• Saved data entries:
━━━━━━━━━━━━━━━━
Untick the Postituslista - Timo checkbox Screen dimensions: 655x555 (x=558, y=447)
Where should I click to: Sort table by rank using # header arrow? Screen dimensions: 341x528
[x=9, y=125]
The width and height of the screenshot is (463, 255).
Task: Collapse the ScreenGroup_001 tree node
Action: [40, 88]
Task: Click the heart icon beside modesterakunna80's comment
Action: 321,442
━━━━━━━━━━━━━━━━
• Problem: Quote all the records. Keep every word exact.

• Solution below:
Untick the Postituslista - Timo checkbox Screen dimensions: 655x555 (x=558, y=447)
Where should I click to: Sort table by rank using # header arrow? Screen dimensions: 341x528
[x=9, y=125]
The width and height of the screenshot is (463, 255).
Task: Collapse the ScreenGroup_001 tree node
Action: [40, 88]
Task: Click the heart icon beside modesterakunna80's comment
Action: 321,442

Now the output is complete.